### Goal of the exercise
In the records that follow, show each line where the word "Expand" is present.

### Supplied information
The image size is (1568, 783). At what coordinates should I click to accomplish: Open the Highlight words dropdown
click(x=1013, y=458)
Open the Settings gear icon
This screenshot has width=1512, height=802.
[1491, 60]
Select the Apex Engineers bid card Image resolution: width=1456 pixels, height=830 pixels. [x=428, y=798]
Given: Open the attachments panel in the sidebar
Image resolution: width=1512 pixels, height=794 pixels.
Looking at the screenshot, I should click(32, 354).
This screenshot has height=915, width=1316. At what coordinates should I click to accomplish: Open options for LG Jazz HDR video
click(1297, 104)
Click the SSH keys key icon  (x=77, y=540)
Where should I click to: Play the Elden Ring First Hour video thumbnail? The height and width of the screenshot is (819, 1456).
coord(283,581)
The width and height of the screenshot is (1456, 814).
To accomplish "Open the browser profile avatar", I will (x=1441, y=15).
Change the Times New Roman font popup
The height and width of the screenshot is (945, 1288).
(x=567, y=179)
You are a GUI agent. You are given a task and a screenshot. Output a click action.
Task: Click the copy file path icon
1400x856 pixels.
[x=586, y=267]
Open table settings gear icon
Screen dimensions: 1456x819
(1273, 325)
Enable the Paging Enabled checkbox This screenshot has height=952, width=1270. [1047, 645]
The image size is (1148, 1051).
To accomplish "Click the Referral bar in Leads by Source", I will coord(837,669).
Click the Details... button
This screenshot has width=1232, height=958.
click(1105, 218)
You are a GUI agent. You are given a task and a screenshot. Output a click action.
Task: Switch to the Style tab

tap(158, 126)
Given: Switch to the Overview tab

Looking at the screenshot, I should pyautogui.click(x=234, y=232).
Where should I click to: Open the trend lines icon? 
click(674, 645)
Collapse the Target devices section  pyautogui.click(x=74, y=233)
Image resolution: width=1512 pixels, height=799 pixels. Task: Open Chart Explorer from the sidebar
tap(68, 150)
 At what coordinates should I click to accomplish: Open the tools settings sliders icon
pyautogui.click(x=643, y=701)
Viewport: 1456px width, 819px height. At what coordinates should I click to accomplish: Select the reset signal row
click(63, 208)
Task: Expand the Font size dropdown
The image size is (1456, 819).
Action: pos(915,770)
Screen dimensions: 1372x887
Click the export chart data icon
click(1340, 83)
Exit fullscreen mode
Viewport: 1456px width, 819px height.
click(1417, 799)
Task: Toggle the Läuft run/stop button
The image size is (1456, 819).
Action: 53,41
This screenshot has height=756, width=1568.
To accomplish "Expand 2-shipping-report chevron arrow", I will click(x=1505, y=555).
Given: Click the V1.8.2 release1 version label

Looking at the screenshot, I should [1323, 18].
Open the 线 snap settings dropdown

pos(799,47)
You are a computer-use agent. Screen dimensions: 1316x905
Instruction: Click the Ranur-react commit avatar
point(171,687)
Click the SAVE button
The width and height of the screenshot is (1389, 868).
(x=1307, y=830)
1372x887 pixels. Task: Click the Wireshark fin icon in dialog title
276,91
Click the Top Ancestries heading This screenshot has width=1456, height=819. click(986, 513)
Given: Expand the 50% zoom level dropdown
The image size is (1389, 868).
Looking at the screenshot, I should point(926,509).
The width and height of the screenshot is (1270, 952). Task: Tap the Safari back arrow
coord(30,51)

### Task result
Task: Expand the Font size dropdown
To accomplish "Expand 2-shipping-report chevron arrow", I will click(x=1505, y=555).
Given: Expand the 50% zoom level dropdown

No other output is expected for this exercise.